## Task instructions
Each line from the one that holds "Where should I click to: Open" to the end of the entries is to be given again exactly. Do not include pictures.

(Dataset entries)
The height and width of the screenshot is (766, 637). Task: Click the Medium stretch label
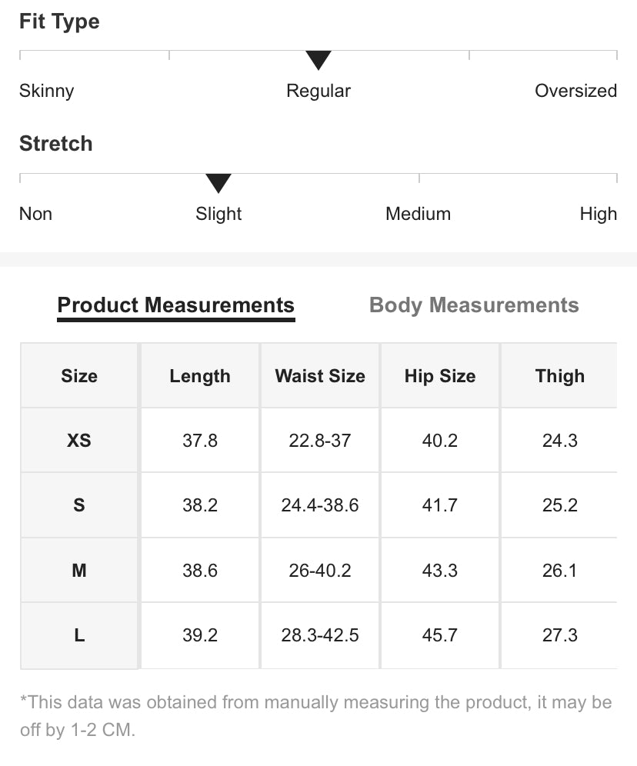418,214
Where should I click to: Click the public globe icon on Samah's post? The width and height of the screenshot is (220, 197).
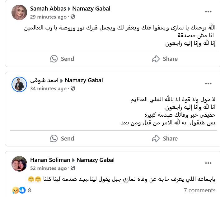73,17

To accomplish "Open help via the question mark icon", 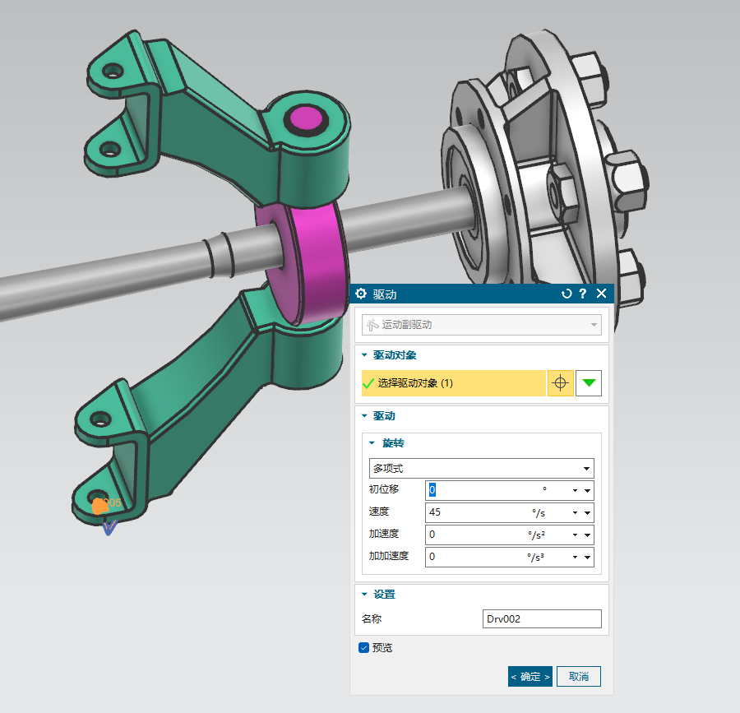I will pos(583,294).
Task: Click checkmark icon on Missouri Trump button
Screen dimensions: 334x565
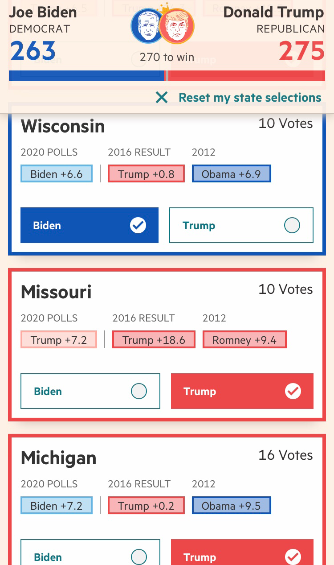Action: [x=293, y=391]
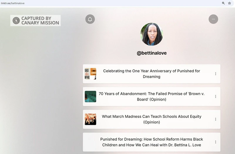The width and height of the screenshot is (235, 154).
Task: Open three-dot menu on One Year Anniversary card
Action: pos(215,74)
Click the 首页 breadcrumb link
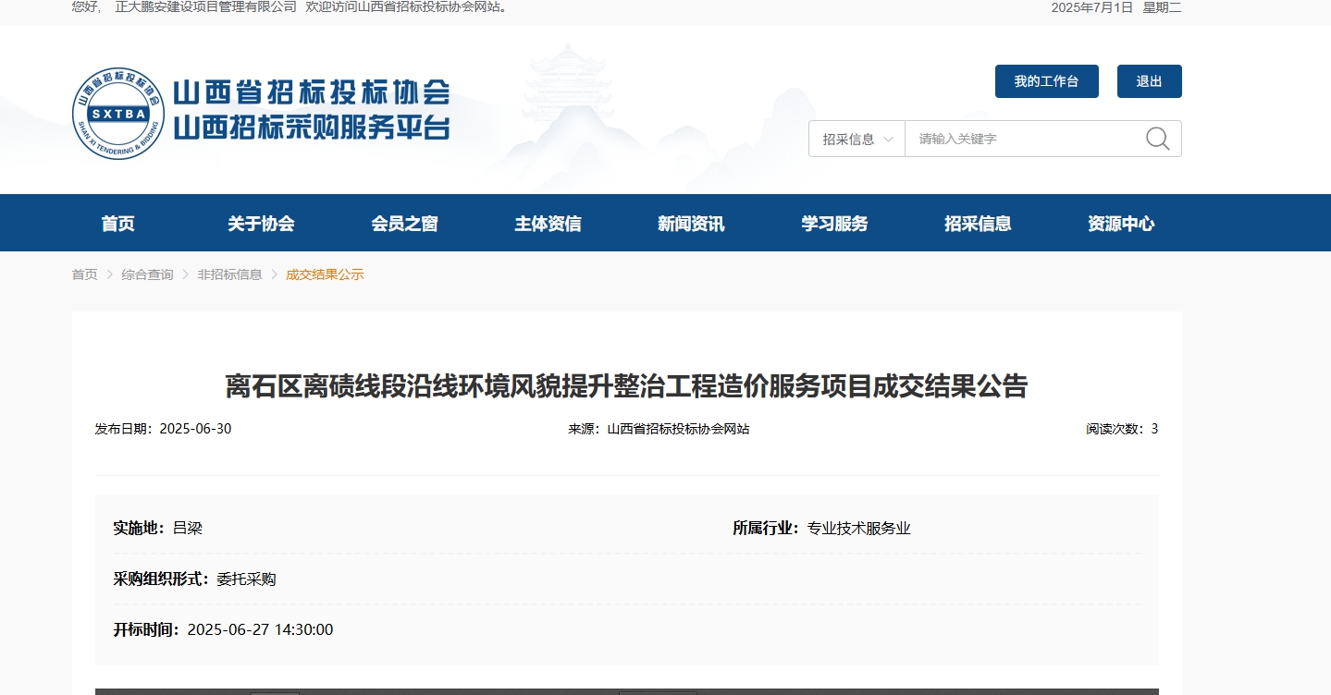 pyautogui.click(x=84, y=274)
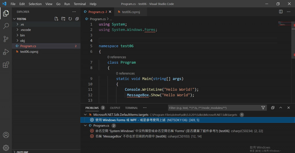Open the Run and Debug view
The width and height of the screenshot is (295, 153).
6,52
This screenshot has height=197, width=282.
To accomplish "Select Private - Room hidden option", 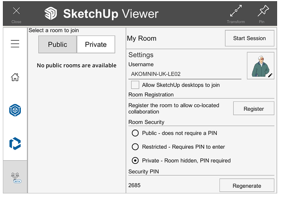I will (x=135, y=161).
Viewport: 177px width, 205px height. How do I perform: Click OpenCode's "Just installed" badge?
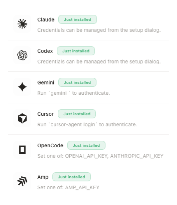click(x=86, y=145)
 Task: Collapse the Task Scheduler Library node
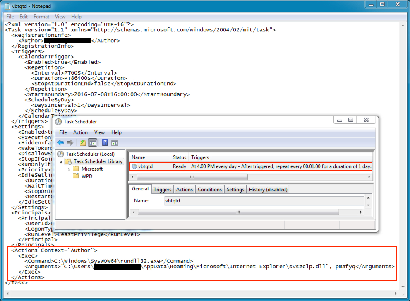click(x=60, y=161)
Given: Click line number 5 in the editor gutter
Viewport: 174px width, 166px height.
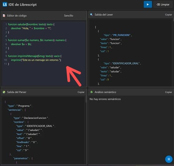Looking at the screenshot, I should coord(6,40).
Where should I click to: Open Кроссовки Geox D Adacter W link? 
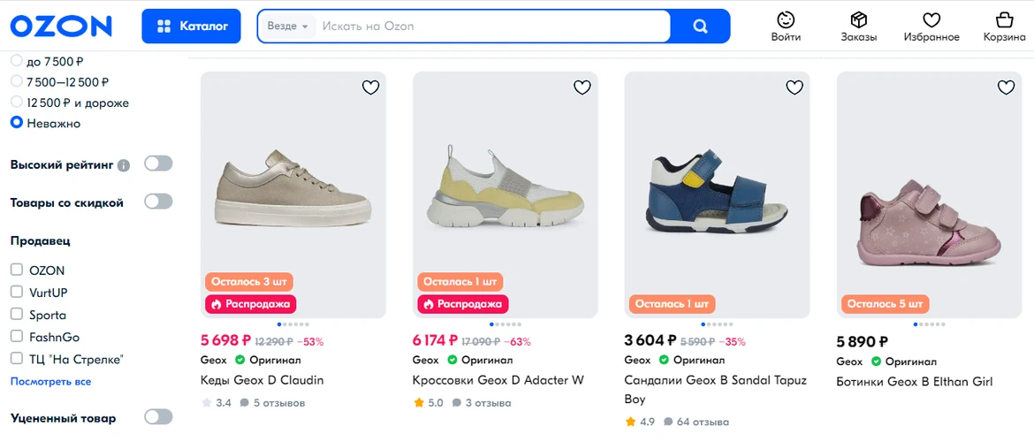[x=498, y=380]
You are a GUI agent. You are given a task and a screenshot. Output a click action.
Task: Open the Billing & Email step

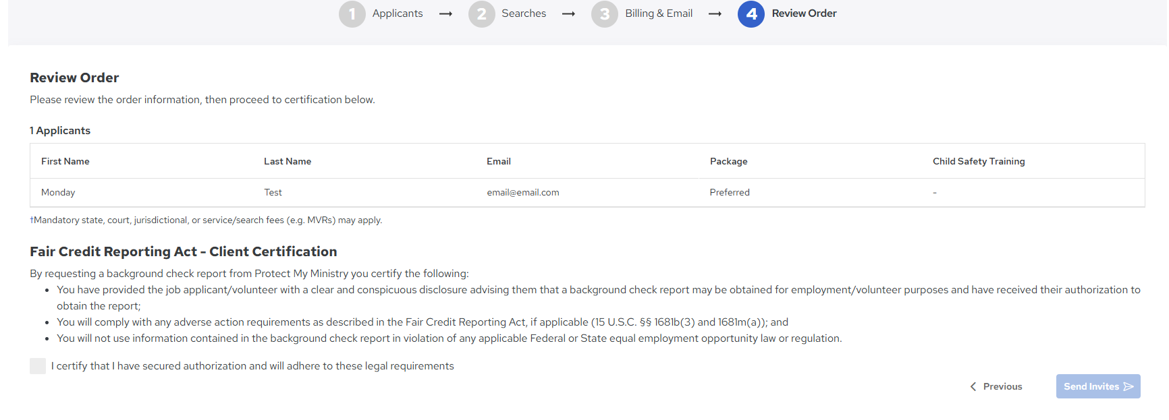(x=659, y=13)
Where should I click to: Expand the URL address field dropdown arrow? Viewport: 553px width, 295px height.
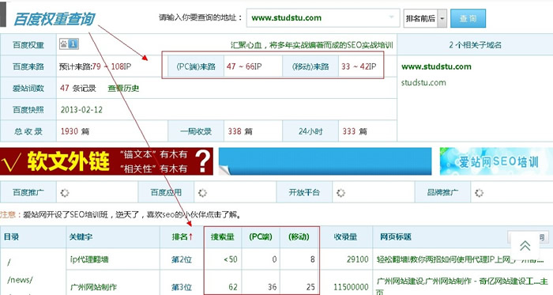pos(391,17)
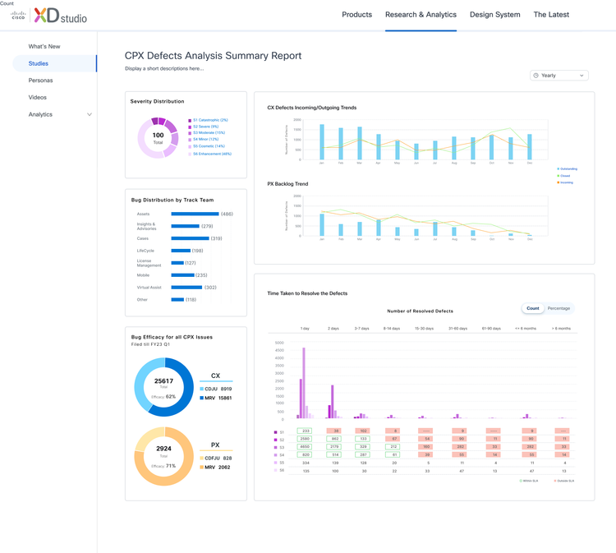Switch the resolved defects view to Count
This screenshot has height=553, width=616.
[533, 308]
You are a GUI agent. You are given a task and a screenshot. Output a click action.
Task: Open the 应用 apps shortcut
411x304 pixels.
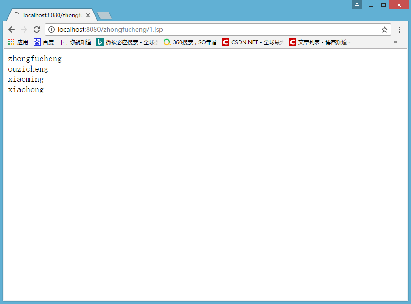coord(18,42)
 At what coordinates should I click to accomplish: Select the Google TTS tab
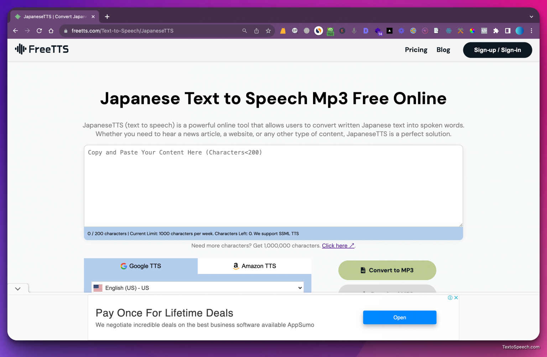tap(141, 266)
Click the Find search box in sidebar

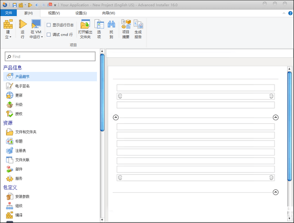pos(51,57)
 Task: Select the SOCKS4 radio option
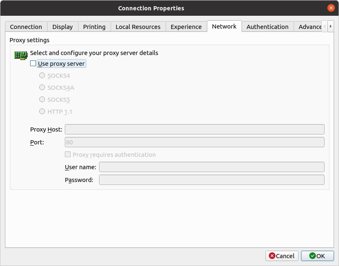[42, 76]
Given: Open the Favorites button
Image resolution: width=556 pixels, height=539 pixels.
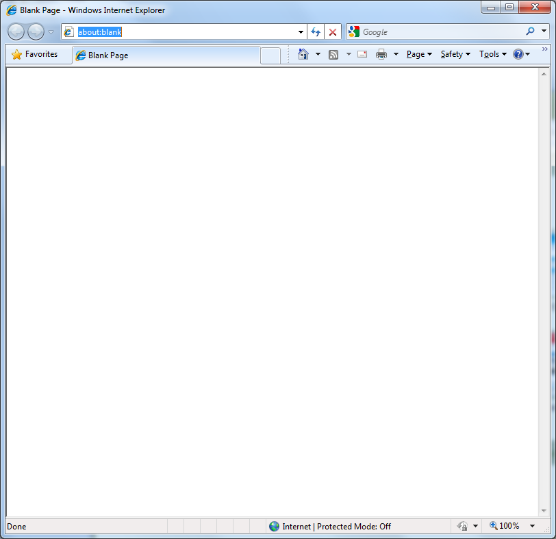Looking at the screenshot, I should [36, 54].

## Response to this task
Where should I click to: Open Кроссовки Geox D Adacter W link? 
[x=498, y=380]
You are a GUI agent. You are given a task and a screenshot. Output a click action.
Task: Open the Billing & Email step

(x=659, y=13)
Where should I click to: Expand the URL address field dropdown arrow? Viewport: 553px width, 295px height.
pos(391,17)
Switch the resolved defects view to Count
This screenshot has height=553, width=616.
[533, 308]
You are a GUI agent. You are given a task and a screenshot. Output a click action.
Task: Open the 应用 apps shortcut
411x304 pixels.
coord(18,42)
 At what coordinates should I click to accomplish: Select the Google TTS tab
tap(141, 266)
Click the Find search box in sidebar

pos(51,57)
 Task: Select the SOCKS4 radio option
[42, 76]
Given: Open the Favorites button
Image resolution: width=556 pixels, height=539 pixels.
Looking at the screenshot, I should [36, 54].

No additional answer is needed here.